Karena itu, tentu umat khususnya mahasiswa muslim harus selalu waspada atas berbagai propaganda busuk yang ditujukan kepada kelompok-kelompok Islam yang selama ini getol memperjuangkan islam. Sebab, jika umat termakan propaganda mereka, alamat umat Islam akan terus berada dalam jebakan dan skenario yang dibuat amerika dengan menggunakan bonekanya.
Memaknai radikalisme sacara objektif
Sebenarnya definisi radikal di atas masih abu-abu, Hal ini sama biasnya saat Barat mendefinisikan terorisme. Terorisme adalah labelisasi kepada kelompok atau individu Muslim yang secara fisik atau non fisik mengancam kepentingan global imperialisme Barat. Di Indonesia, dengan asumsi definisi terorisme no global concencus (tidak ada kesepakatan global), akhirnya pemaknaan dan implementasi kontraterorisme melahirkan banyak korban dan umat Islam menjadi obyek sasaran.
Kata radikal sendiri berasal dari kata radix yang didalam pengertian bahasa Latin bermakna akar. Sedangkan Dalam Kamus Besar Bahasa Indonesia (KBBI), kata radikal memiliki arti: mendasar (sampai pada hal yang prinsip). sikap politik amat keras menuntut perubahan (undang-undang, pemerintahan), maju dalam berpikir dan bertindak (KBBI, ed-4, cet.I.2008).
Jika dikembalikan pada pengertian asalnya, maka radikal adalah istilah yang bersifat ‘netral’, artinya tidak condong pada sesuatu yang bermakna positif atau negatif. Jadi defenisi itu menjadi positif atau negatif bergantung dengan apa kata radikal itu dipasangkan dan tergantung siapa yang memaknainya. dan kalau kita lihat dalam pengertian diatas, sebuah sikap “radikal” bisa tumbuh dalam entitas apapun; tidak mengenal agama, batas teritorial negara, ras, suku dan sekat lainya.

Permintaan:
**1)** Menurut kutipan tentang radikalisme, apa arti kata radix dalam bahasa Latin?
**2)** Salin kutipan tentang radikalisme, dimulai dengan "Memaknai radikalisme sacara" dan berlanjut hingga "(KBBI, ed-4, cet.I.2008).".

Data yang Diberikan:
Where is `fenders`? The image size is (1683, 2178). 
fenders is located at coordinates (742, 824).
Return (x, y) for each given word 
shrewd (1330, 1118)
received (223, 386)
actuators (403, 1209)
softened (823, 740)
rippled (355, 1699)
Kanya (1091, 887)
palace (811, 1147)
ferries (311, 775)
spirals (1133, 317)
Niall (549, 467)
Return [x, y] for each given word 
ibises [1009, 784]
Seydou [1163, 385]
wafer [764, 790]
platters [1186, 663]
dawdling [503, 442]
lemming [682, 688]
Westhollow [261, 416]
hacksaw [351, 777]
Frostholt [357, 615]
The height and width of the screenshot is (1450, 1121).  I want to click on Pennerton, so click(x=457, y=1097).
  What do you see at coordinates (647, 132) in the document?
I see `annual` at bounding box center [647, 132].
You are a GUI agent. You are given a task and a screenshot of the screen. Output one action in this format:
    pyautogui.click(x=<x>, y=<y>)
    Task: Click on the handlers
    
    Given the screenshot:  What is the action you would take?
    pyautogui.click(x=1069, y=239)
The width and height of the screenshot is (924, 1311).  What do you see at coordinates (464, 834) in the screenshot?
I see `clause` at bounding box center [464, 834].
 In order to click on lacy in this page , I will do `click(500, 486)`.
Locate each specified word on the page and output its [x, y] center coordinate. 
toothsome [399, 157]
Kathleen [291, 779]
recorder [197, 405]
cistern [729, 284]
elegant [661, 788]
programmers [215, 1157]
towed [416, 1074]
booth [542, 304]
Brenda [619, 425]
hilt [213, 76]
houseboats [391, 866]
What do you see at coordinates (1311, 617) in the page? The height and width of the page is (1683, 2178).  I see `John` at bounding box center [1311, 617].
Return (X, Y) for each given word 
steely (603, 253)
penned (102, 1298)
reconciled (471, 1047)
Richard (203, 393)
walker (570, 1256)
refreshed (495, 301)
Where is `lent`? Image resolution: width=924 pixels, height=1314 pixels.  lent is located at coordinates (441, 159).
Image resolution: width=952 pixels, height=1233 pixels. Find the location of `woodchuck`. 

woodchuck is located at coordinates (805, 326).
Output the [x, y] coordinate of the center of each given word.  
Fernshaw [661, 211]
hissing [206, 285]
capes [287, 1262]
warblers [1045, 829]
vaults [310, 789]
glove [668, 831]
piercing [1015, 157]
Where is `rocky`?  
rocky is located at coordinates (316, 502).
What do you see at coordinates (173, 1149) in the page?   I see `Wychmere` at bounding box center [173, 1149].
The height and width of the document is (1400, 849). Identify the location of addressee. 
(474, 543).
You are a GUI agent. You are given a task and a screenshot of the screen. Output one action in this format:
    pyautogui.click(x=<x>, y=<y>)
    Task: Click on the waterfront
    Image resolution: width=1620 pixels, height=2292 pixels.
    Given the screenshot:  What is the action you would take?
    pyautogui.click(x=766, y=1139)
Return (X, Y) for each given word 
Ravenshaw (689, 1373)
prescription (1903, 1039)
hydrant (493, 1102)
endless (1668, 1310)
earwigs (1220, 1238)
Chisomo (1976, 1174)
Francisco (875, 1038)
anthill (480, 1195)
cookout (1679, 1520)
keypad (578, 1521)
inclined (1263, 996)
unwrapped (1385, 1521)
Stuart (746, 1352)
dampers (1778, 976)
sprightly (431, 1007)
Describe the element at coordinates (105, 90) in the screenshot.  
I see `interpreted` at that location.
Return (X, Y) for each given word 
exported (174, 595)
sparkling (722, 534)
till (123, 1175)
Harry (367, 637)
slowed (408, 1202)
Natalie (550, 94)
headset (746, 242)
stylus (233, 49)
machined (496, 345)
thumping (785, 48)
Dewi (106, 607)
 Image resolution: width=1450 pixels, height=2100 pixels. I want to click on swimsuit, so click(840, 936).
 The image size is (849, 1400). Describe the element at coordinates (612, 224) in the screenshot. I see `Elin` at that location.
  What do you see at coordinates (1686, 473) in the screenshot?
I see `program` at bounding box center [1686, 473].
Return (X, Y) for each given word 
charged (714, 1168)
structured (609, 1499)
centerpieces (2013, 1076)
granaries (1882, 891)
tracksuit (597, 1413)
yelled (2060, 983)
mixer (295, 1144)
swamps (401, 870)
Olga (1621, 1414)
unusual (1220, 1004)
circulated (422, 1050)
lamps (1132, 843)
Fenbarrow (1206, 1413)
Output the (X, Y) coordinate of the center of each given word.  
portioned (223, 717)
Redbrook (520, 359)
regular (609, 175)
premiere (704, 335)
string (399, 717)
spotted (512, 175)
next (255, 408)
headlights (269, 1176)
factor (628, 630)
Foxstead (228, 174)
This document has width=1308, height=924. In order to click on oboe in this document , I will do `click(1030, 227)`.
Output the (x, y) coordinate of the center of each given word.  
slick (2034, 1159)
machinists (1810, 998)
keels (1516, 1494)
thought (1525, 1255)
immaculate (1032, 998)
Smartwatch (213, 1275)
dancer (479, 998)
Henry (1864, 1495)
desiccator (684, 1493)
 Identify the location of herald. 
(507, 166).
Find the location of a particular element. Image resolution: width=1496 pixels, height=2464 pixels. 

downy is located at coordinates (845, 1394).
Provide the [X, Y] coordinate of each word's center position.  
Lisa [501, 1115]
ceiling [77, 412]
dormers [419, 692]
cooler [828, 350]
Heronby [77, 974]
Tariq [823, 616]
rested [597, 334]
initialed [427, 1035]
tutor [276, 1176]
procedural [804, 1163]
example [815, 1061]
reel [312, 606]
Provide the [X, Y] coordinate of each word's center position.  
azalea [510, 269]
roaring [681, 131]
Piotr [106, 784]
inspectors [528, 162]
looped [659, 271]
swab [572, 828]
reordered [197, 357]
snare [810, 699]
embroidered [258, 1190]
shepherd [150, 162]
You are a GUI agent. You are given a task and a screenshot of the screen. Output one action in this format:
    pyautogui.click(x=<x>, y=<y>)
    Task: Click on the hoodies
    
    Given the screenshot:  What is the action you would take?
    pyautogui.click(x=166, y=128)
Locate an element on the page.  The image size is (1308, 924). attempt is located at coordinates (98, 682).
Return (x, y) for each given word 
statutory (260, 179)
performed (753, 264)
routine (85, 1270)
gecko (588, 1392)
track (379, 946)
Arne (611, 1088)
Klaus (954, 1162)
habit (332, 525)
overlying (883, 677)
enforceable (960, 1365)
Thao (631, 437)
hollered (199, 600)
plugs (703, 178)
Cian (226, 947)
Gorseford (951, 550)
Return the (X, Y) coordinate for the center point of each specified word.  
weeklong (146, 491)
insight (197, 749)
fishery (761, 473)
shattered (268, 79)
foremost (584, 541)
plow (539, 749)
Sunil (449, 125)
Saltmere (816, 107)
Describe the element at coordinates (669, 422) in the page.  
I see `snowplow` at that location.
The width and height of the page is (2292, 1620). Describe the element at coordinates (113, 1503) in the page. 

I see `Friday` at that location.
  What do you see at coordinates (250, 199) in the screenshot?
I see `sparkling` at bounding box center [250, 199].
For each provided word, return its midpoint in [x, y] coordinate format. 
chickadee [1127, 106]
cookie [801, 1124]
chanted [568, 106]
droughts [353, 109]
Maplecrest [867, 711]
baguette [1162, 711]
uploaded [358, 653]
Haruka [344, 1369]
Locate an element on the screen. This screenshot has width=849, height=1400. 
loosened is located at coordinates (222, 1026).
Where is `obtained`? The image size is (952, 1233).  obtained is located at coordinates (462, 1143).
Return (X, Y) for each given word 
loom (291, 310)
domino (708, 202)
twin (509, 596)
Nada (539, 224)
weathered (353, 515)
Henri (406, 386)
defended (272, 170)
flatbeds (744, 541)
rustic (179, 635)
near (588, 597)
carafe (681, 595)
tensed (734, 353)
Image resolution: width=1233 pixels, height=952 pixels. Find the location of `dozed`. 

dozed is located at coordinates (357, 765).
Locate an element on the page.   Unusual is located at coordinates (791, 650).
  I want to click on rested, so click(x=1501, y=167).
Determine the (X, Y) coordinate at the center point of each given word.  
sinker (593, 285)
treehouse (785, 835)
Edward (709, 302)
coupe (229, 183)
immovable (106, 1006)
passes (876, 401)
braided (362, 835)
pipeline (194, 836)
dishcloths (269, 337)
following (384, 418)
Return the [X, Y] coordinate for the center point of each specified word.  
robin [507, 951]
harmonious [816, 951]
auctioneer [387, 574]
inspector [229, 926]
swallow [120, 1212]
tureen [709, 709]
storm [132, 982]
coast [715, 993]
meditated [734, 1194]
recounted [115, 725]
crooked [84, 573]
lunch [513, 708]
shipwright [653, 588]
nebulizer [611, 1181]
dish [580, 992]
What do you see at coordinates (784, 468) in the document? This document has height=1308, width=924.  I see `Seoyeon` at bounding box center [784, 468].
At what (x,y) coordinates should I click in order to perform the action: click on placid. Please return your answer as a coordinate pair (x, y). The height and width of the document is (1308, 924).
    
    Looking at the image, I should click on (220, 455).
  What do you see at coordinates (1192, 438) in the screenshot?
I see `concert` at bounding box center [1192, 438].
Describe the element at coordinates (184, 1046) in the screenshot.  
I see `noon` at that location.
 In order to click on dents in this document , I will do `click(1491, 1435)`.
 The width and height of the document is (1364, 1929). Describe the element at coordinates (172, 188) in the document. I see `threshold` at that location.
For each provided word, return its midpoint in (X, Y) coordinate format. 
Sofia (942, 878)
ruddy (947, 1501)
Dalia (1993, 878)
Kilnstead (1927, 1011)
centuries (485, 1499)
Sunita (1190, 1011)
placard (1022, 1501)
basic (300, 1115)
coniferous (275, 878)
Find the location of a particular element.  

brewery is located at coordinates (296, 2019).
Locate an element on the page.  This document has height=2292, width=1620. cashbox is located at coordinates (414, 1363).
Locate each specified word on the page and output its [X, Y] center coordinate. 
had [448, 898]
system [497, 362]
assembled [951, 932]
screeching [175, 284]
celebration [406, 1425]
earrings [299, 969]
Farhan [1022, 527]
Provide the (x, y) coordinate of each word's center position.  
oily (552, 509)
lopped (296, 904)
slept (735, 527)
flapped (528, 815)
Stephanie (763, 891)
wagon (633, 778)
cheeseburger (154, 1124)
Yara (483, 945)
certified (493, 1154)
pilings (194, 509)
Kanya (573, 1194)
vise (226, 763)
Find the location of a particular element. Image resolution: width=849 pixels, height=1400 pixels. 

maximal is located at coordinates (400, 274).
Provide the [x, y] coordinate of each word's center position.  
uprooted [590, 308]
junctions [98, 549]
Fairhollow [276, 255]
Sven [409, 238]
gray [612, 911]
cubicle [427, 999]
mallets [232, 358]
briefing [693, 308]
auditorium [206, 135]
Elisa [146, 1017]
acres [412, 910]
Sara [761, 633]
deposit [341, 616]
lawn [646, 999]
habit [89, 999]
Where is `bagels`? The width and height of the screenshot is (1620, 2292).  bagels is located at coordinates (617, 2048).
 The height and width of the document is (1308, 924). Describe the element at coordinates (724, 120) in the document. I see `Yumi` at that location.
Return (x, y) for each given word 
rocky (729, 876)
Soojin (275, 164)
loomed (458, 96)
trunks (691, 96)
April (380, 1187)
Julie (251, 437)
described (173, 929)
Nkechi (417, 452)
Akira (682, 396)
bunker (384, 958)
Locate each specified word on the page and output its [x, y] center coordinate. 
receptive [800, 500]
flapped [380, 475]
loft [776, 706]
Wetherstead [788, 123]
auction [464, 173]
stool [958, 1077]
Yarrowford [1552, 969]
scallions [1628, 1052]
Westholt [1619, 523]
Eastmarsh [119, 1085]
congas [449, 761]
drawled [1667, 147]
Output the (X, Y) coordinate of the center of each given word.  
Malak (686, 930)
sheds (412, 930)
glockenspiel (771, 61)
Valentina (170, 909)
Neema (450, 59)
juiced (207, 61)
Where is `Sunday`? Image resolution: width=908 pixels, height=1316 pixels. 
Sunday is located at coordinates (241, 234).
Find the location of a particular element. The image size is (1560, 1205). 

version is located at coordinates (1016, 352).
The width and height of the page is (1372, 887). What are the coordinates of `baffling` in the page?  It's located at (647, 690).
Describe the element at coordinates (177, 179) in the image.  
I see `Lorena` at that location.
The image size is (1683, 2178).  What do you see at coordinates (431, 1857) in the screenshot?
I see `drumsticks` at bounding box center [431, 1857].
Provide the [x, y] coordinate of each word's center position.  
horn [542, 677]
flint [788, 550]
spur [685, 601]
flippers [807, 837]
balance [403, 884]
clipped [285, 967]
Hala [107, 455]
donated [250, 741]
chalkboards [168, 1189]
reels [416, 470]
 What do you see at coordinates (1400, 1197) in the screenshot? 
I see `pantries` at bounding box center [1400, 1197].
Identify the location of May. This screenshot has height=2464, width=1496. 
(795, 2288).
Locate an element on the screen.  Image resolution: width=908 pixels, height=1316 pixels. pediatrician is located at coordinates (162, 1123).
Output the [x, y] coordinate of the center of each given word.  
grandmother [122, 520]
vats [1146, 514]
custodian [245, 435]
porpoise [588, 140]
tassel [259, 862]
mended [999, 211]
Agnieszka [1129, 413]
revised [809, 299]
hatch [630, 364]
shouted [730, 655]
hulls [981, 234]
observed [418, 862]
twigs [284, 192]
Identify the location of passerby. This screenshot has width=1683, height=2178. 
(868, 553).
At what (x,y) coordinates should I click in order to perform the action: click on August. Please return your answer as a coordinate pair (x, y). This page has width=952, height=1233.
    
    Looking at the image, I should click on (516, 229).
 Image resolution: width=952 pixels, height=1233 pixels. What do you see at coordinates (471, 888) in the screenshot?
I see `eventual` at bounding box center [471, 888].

Jawaban Latihan:
**1)** Akar.

**2)**
Memaknai radikalisme sacara objektif
Sebenarnya definisi radikal di atas masih abu-abu, Hal ini sama biasnya saat Barat mendefinisikan terorisme. Terorisme adalah labelisasi kepada kelompok atau individu Muslim yang secara fisik atau non fisik mengancam kepentingan global imperialisme Barat. Di Indonesia, dengan asumsi definisi terorisme no global concencus (tidak ada kesepakatan global), akhirnya pemaknaan dan implementasi kontraterorisme melahirkan banyak korban dan umat Islam menjadi obyek sasaran.
Kata radikal sendiri berasal dari kata radix yang didalam pengertian bahasa Latin bermakna akar. Sedangkan Dalam Kamus Besar Bahasa Indonesia (KBBI), kata radikal memiliki arti: mendasar (sampai pada hal yang prinsip). sikap politik amat keras menuntut perubahan (undang-undang, pemerintahan), maju dalam berpikir dan bertindak (KBBI, ed-4, cet.I.2008).